Yo asentía. Ella me abrazaba y me decía, “Ya pasó, mi amor, ya pasó.” Pero no había pasado. Seguía pasando cada noche en mi cabeza. Una noche, a finales de octubre, Lupita me encontró en la sala a las 4 de la madrugada con mapas de Kitupán extendidos en la mesa. Había marcado con plumón rojo la casa de seguridad, con plumón azul el lugar donde decomizamos los coches monstruo, con plumón verde las rutas de escape posibles.

 Estaba midiendo distancias, calculando tiempos, tratando de entender cómo nos había ganado. “Rodrigo, esto no es sano”, me dijo Lupita. Ya no eres el mismo desde que regresaste de ese operativo. No duermes, casi no comes y cuando Miguel te habla es como si no lo escucharas. Tenía razón, había cambiado. Algo se había roto dentro de mí en Quitupán.

 Lupita, yo estuve a 5 km del hombre más buscado de México. Le dije. 5 km. Esa es la distancia de aquí al centro de Tepic. Yo pude haberlo visto. Yo pude haberlo capturado, pero alguien le avisó que veníamos y me detuve. No podía decir más. Había firmado el acuerdo de confidencialidad. No fue tu culpa, me dijo Lupita tomando mis manos. Tú hiciste tu trabajo.

Decomizaron armas, decomizaron vehículos, salvaron vidas al quitar ese arsenal de las calles. Pero no se sentía como un triunfo, se sentía como un fracaso enorme. En noviembre comenzaron a llegar noticias preocupantes. El teniente Durán me llamó una noche y me dijo, “Navro, la inteligencia militar detectó que el CHNG está investigando quiénes participaron en el operativo de Quitupan.

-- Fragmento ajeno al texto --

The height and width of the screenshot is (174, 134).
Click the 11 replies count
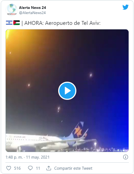[38, 168]
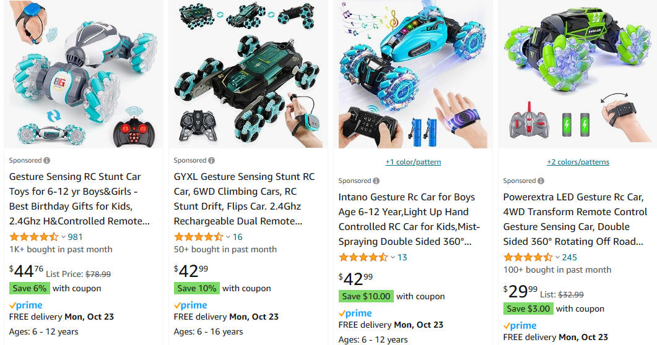
Task: Clip the Save $3.00 coupon badge
Action: 528,309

 Hay fotos tuyas en las conferencias de prensa. Tu nombre está en reportes periodísticos. Necesitas tener cuidado. Le pregunté qué tan peligroso era. Me dijo, “¿Recuerdas el operativo de 2015 donde derribaron el helicóptero militar? El CJNG rastreó a los familiares de los soldados que participaron. Atacaron casas, amenazaron esposas e hijos. Esto no es un juego, compa.

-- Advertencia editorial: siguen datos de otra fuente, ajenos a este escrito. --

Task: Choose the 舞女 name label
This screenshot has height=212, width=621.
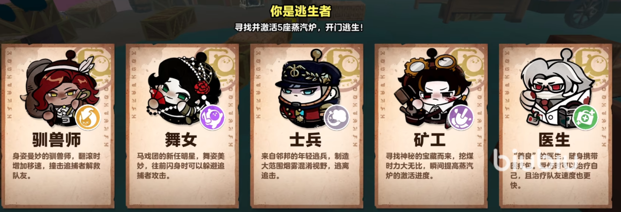Action: [181, 141]
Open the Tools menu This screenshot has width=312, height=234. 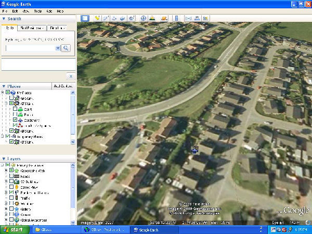pyautogui.click(x=38, y=10)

 Esa misma semana pusieron seguridad permanente afuera de mi casa en Guadalajara. Dos policías estatales en una patrulla vigilando 24 horas. Miguel, que tenía 6 años, me preguntó, “Papi, ¿por qué hay policías afuera? ¿Hicimos algo malo?” No supe qué responderle. Le dije, “No, mi hijo, es solo protección temporal. No te preocupes. Pero yo sí estaba preocupado.

Estaba aterrado. Había puesto en peligro a mi familia por estar a 5 km de un hombre que ni siquiera había visto. Una mañana de noviembre, después de otra noche sin dormir, decidí ir a la iglesia. Fui solo, sin decirle a Lupita. Manejé hasta Tepic y entré a la iglesia de San Francisco, la misma donde mi madre me llevaba de niño.

 Estaba casi vacía, solo había dos señoras ancianas rezando el rosario. Me senté en una banca al fondo y me quedé mirando el altar. Había una imagen de la Virgen de Guadalupe iluminada con velas. La misma virgen que mi madre me hacía rezarle desde chiquillo. No sé cuánto tiempo estuve ahí sentado.

 Tal vez 20 minutos, tal vez una hora. Solo miraba esa imagen y pensaba en todo lo que había pasado. Finalmente me levanté y fui al confesionario. El padre Martín, el mismo que me había bautizado hace 30 años, estaba ahí. Me reconoció inmediatamente. Rodrigo Navarro me dijo con una sonrisa, hace años que no te veía por aquí, hijo.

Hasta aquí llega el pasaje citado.